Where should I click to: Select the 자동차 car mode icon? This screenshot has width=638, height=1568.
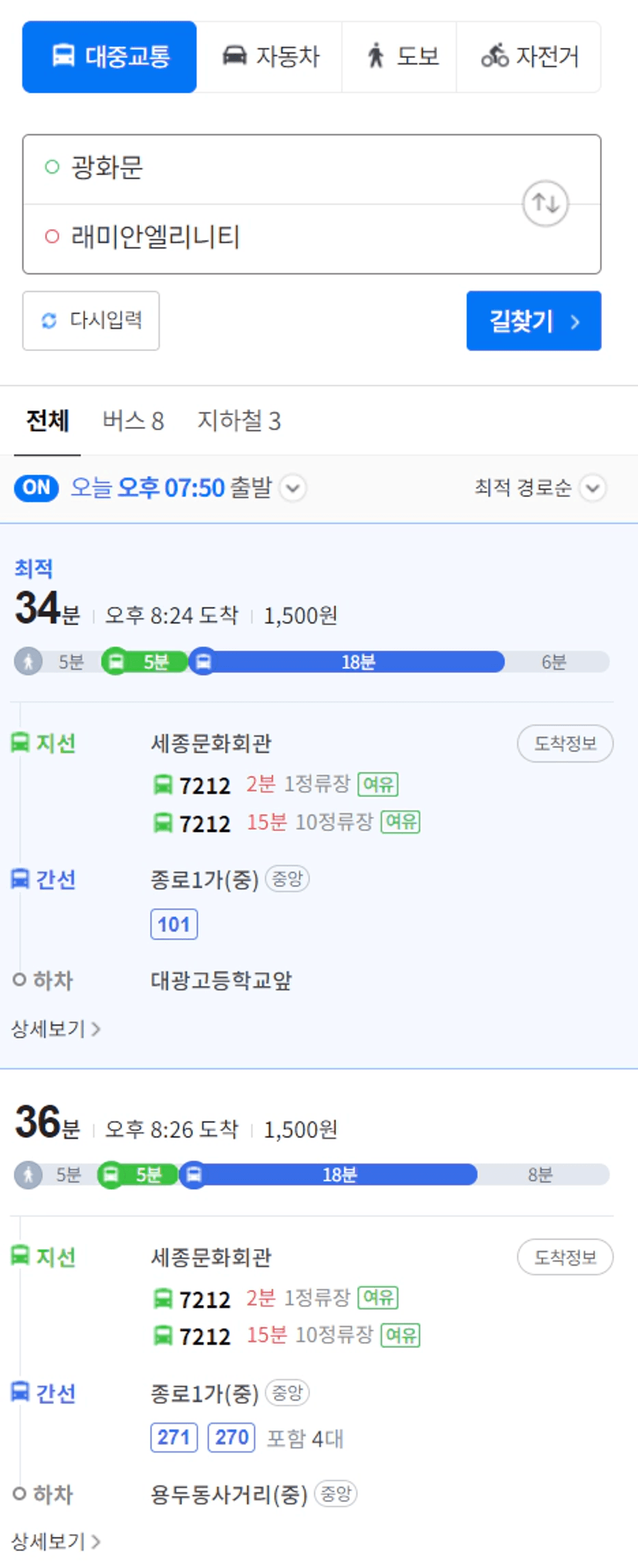(235, 56)
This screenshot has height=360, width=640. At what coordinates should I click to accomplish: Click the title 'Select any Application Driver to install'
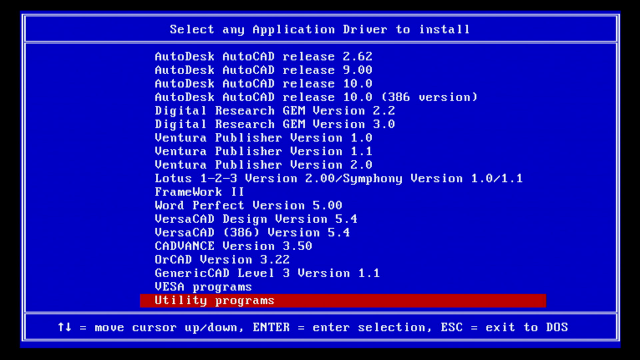320,29
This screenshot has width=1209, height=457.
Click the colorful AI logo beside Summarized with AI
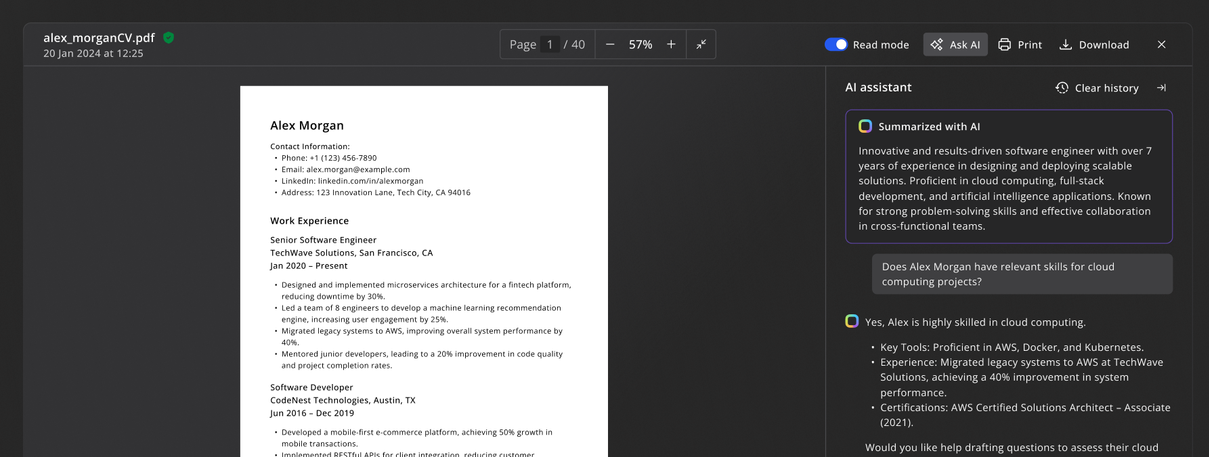[x=865, y=127]
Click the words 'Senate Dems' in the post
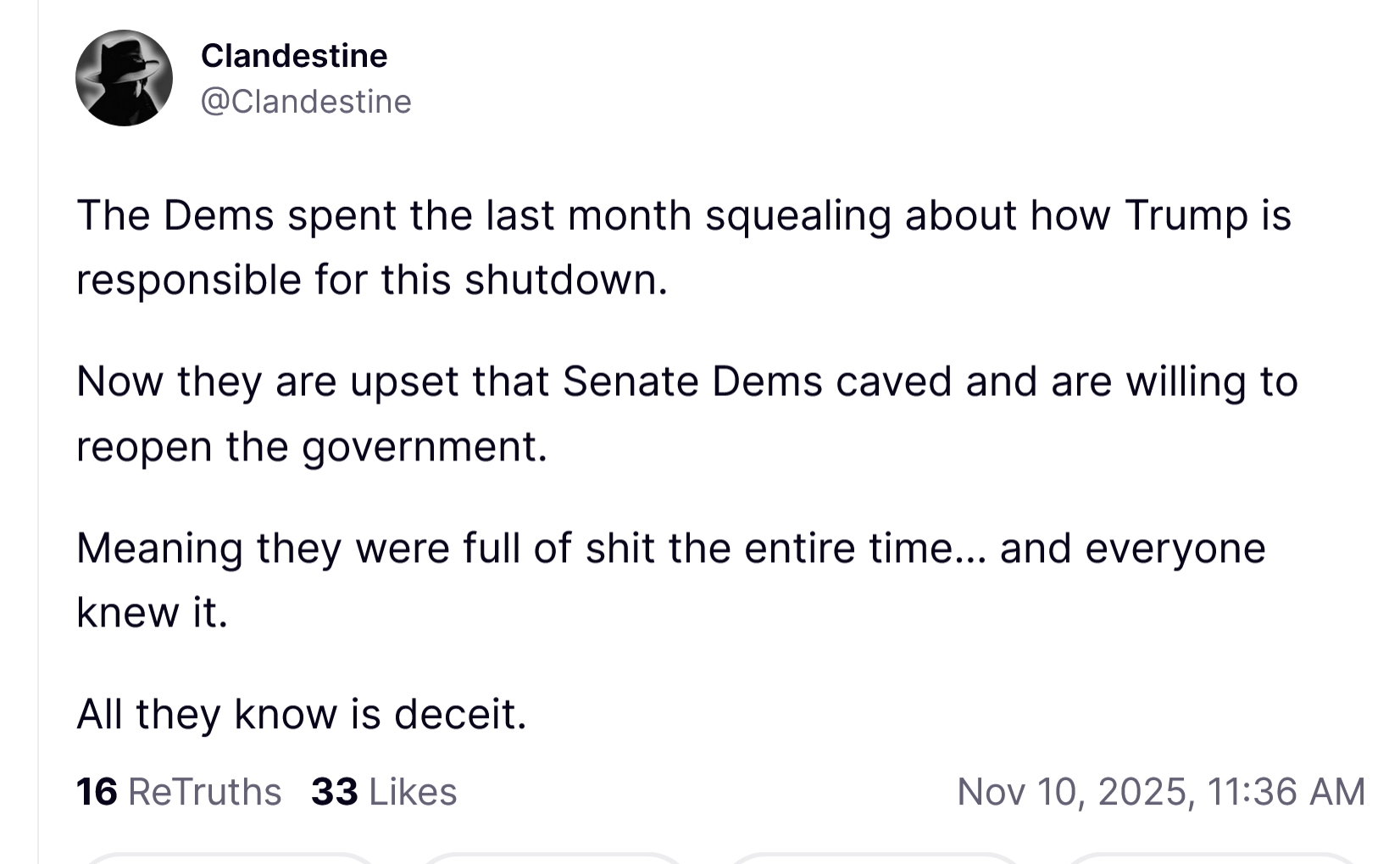1400x864 pixels. pyautogui.click(x=692, y=382)
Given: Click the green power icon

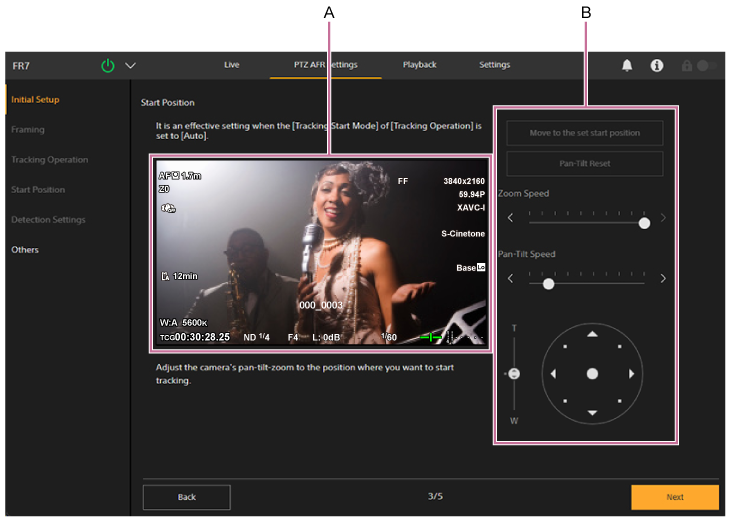Looking at the screenshot, I should pyautogui.click(x=108, y=66).
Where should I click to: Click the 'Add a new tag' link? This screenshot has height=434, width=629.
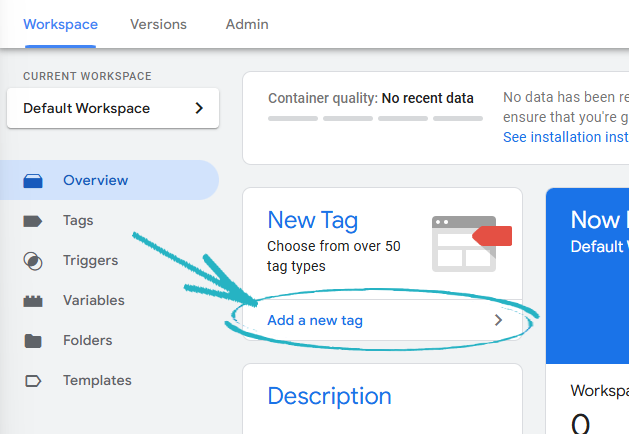coord(315,321)
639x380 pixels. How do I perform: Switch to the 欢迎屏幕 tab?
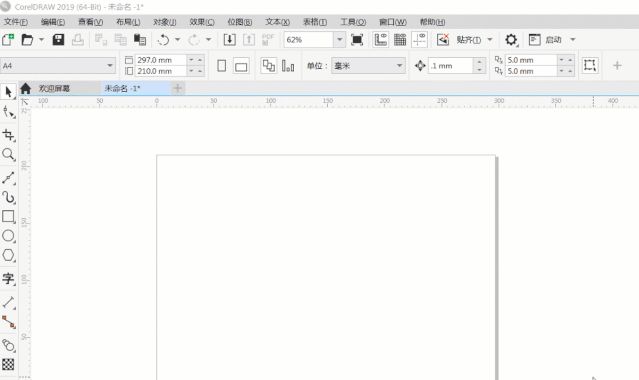coord(54,88)
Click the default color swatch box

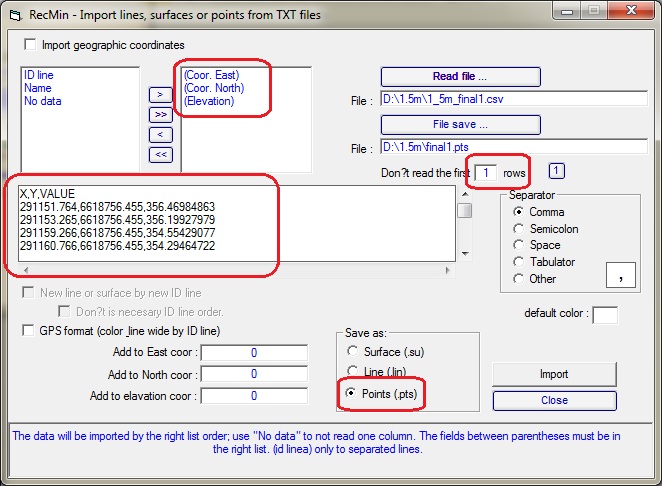[x=604, y=315]
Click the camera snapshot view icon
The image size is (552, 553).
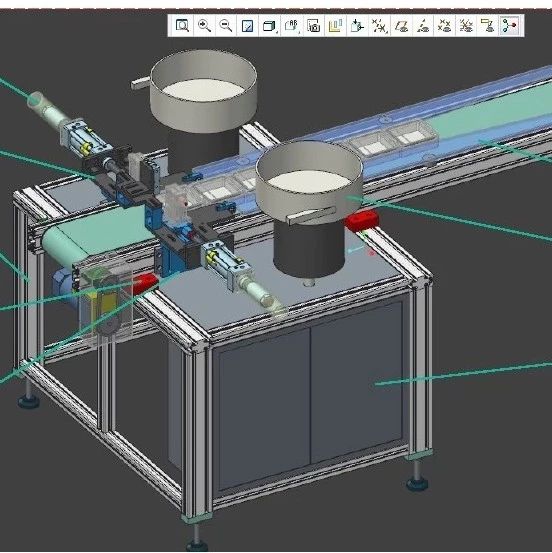tap(313, 26)
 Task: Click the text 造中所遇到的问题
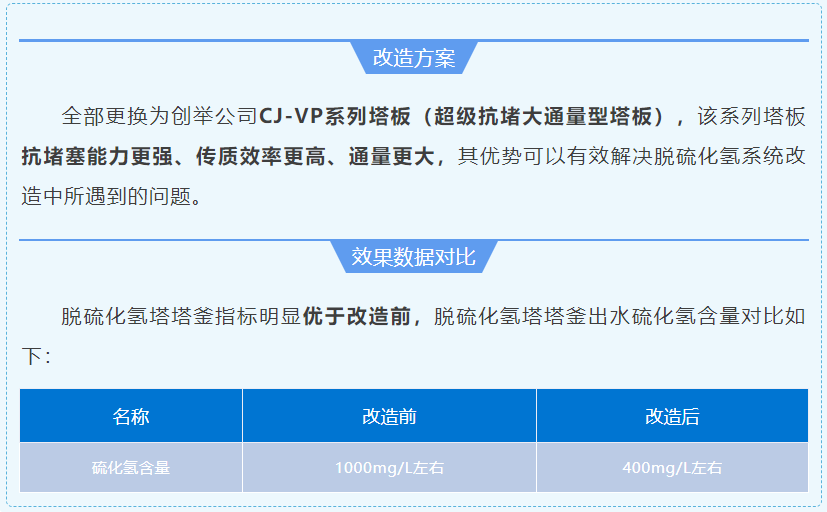pos(111,196)
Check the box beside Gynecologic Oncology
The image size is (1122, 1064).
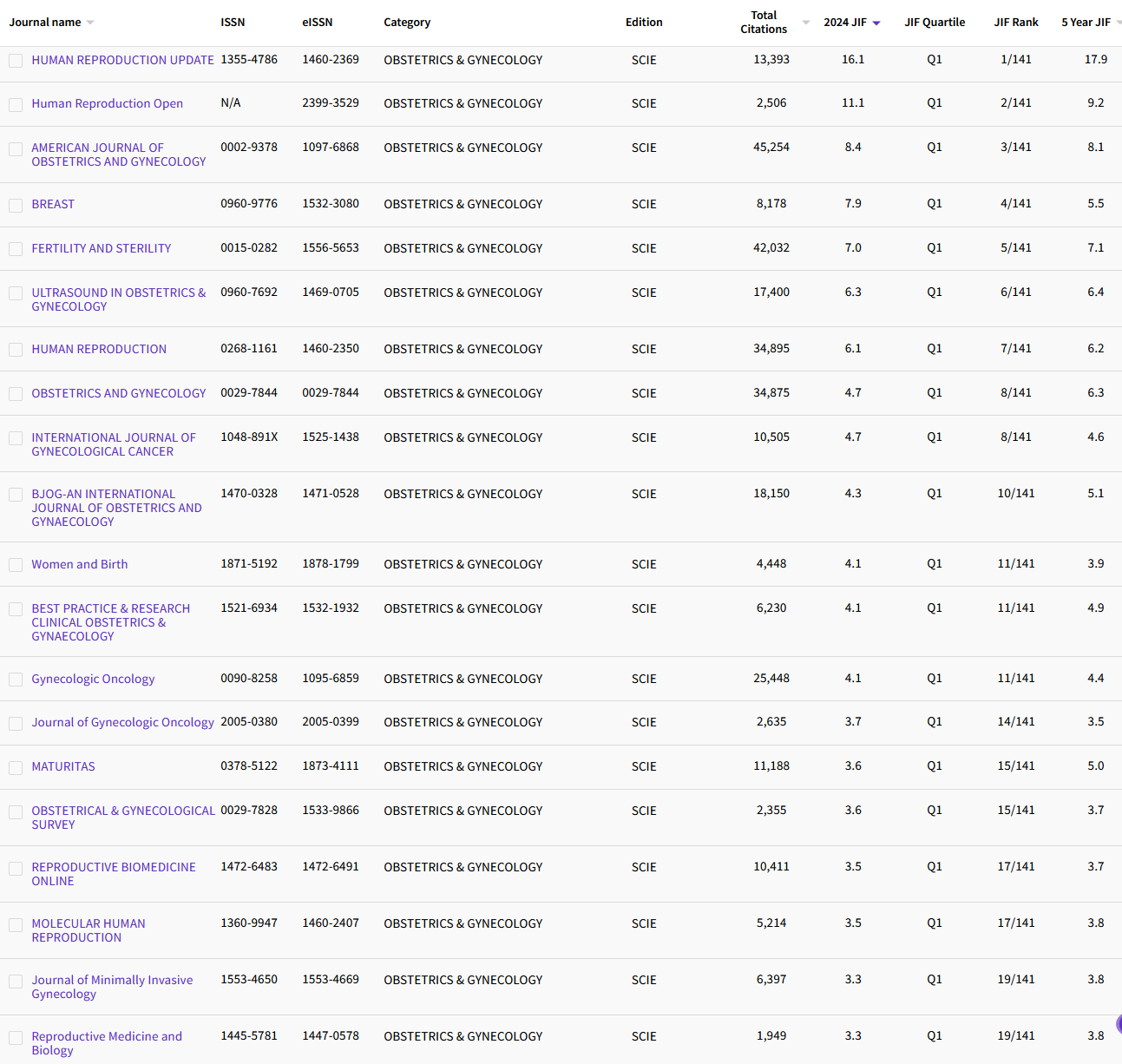point(16,680)
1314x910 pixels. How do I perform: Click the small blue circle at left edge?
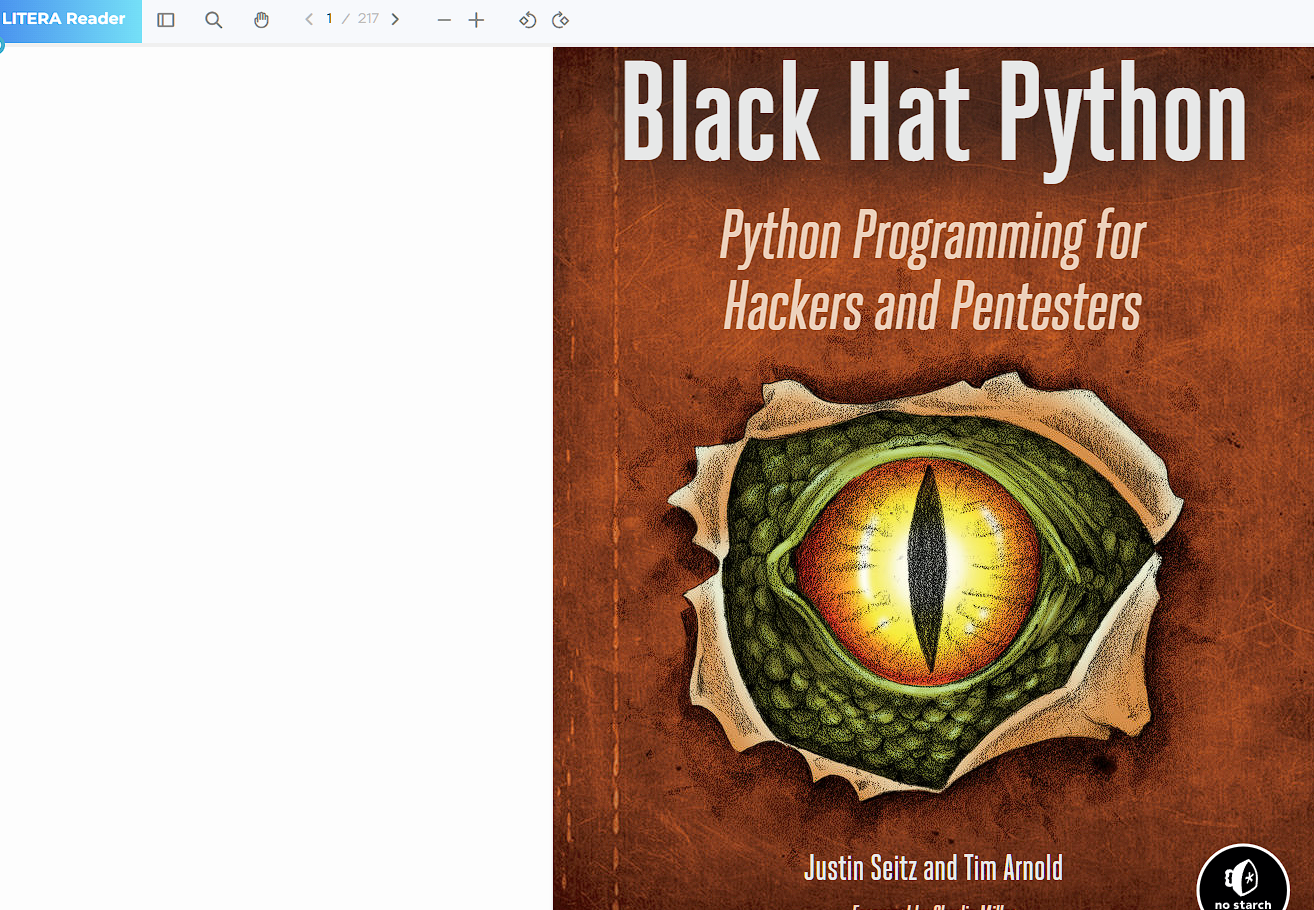click(1, 46)
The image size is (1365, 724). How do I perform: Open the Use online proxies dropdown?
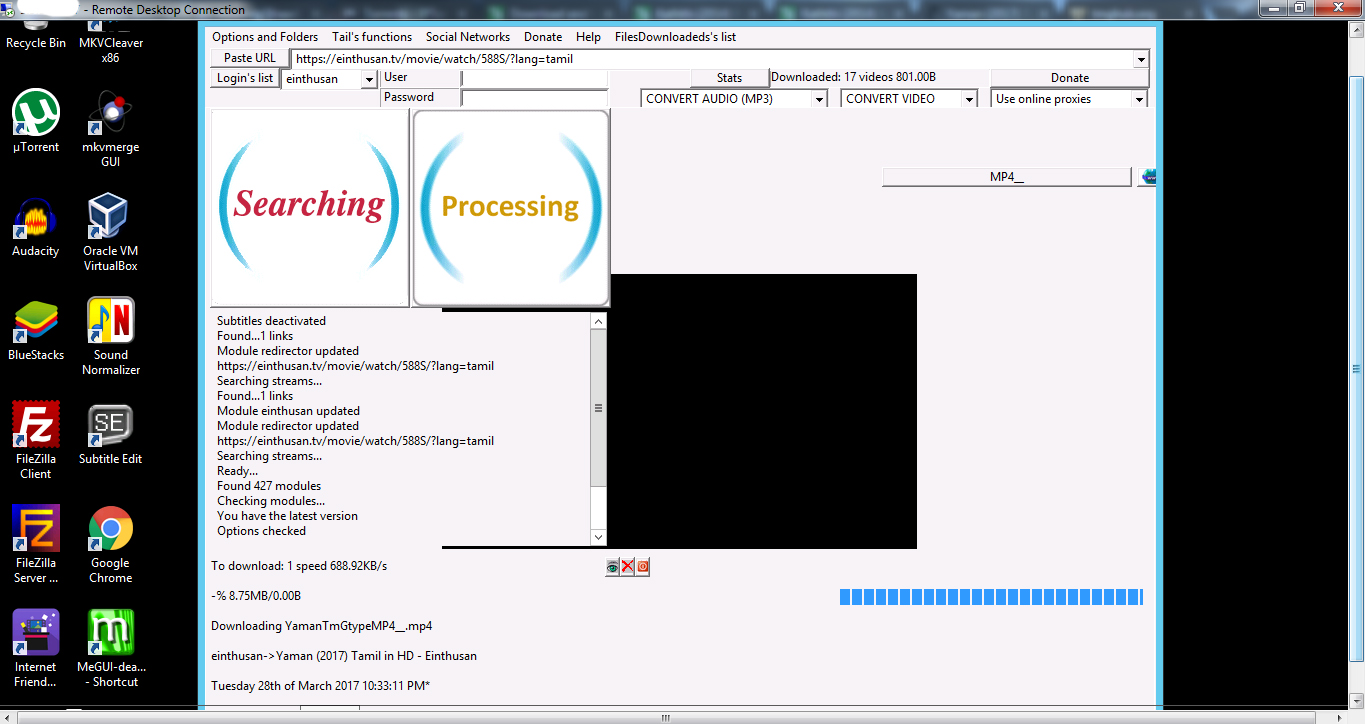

*****

**Task to complete:**
Everything from the line with "This screenshot has height=360, width=640." through the last line above should be reproduced exactly, both ends included; pictures must be omitted.

**The completed task:**
This screenshot has height=360, width=640. At what coordinates should I click to accomplish: Click the title 'Select any Application Driver to install'
320,29
This screenshot has width=1209, height=457.
Click the colorful AI logo beside Summarized with AI
[x=865, y=127]
Click the words 'Senate Dems' in the post
1400x864 pixels. pyautogui.click(x=692, y=382)
Given: Click the green power icon

Looking at the screenshot, I should pyautogui.click(x=108, y=66).
Where should I click to: Click the 'Add a new tag' link? This screenshot has height=434, width=629.
coord(315,321)
639x380 pixels. How do I perform: Switch to the 欢迎屏幕 tab?
coord(54,88)
Click the default color swatch box

[x=604, y=315]
Click the camera snapshot view icon
The image size is (552, 553).
tap(313, 26)
 Task: Click the text 造中所遇到的问题
pos(111,196)
Check the box beside Gynecologic Oncology
The image size is (1122, 1064).
point(16,680)
1314x910 pixels. How do I perform: Click the small blue circle at left edge?
click(1, 46)
The image size is (1365, 724). How do I perform: Open the Use online proxies dropdown?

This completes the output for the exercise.